Q: Could you give some background on why we’re focusing on chemical inventory?
A: The Lab has been focused on improving the whole chemical lifecycle, cradle-to-grave, to address past findings related to chemical management including insufficient inventory accuracy, abandoned chemical containers, and high-hazard removals. Corrective actions identified by the research community have been in progress since 2021. An accurate chemical inventory identifies all hazardous containers in a particular lab space, with correct hazard information. Our performance in this area affects the Lab’s research objectives, stewardship principles, safety, and also impacts emergency preparedness – emergency responders need to know where hazardous chemicals are located.
Q: Getting back to the new scanning technology… what is it, and why is it so much faster?
A: Last year, the Lab’s hazardous chemical and gas inventory was transitioned to radio frequency identification, or RFID, tracking. Unlike the previous barcode tracking, RFID allows for scanning many containers at once. There’s less container handling – reconciling gloveboxes and freezers is especially improved because it isn’t necessary to handle each individual container in order to scan them. The scanner can also be programmed to look for a specific RFID tag, which supports research and tracking. The previous app for handheld scanners has been completely replaced to perform these functions more effectively and to integrate with CMS. For more information on RFID technology, a video demonstration of how it works, and other training resources, click here. EHS staff will be on hand throughout the reconciliation process to lend assistance.
Q: How often will researchers need to reconcile their chemical inventories?

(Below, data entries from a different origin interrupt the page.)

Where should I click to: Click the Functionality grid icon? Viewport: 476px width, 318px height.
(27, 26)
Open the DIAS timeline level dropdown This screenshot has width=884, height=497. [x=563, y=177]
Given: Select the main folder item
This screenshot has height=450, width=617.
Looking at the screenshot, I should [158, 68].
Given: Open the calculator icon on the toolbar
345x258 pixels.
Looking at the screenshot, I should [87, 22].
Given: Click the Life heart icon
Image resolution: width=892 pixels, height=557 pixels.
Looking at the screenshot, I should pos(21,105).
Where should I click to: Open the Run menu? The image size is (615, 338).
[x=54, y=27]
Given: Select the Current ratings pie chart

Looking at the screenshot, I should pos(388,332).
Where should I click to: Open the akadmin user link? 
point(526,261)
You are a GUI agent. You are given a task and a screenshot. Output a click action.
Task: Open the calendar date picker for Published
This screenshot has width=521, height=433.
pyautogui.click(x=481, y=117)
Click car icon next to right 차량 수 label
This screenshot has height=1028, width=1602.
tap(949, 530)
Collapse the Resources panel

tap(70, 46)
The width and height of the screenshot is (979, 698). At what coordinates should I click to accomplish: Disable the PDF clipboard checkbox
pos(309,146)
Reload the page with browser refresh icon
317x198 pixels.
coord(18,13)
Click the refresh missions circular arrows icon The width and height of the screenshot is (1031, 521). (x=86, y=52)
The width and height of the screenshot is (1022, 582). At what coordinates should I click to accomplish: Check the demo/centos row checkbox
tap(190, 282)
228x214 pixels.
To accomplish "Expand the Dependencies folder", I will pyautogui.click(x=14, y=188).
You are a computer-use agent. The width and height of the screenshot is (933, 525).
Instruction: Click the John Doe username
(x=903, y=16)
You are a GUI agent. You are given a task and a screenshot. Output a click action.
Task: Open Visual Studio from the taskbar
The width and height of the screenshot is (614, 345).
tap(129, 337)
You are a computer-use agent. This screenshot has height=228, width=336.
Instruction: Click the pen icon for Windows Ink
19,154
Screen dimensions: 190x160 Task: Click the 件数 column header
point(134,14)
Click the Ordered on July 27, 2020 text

A: Institutional policy will be updated in July to specify that labs will reconcile their inventories at least once every two years starting after the completion of the current round as part of the lab-wide effort in progress. Using input from chemical users during the pilot program, a process will be developed to assure that high hazard chemicals are properly accounted for during reconciliation. The first round will be slower since there’s a lot of data cleanup, and transition to a new process and technology takes time.
Maintaining an accurate hazardous chemical inventory is critical to the Lab – it impacts safety, emergency preparedness, and compliance. Accurate inventories are a team effort. Operations and Research Division staff working together will accomplish the goal. This is a dynamic process – we are incorporating feedback and input from chemical users and other stakeholders, and will continue to improve our processes, systems, and assurance mechanisms.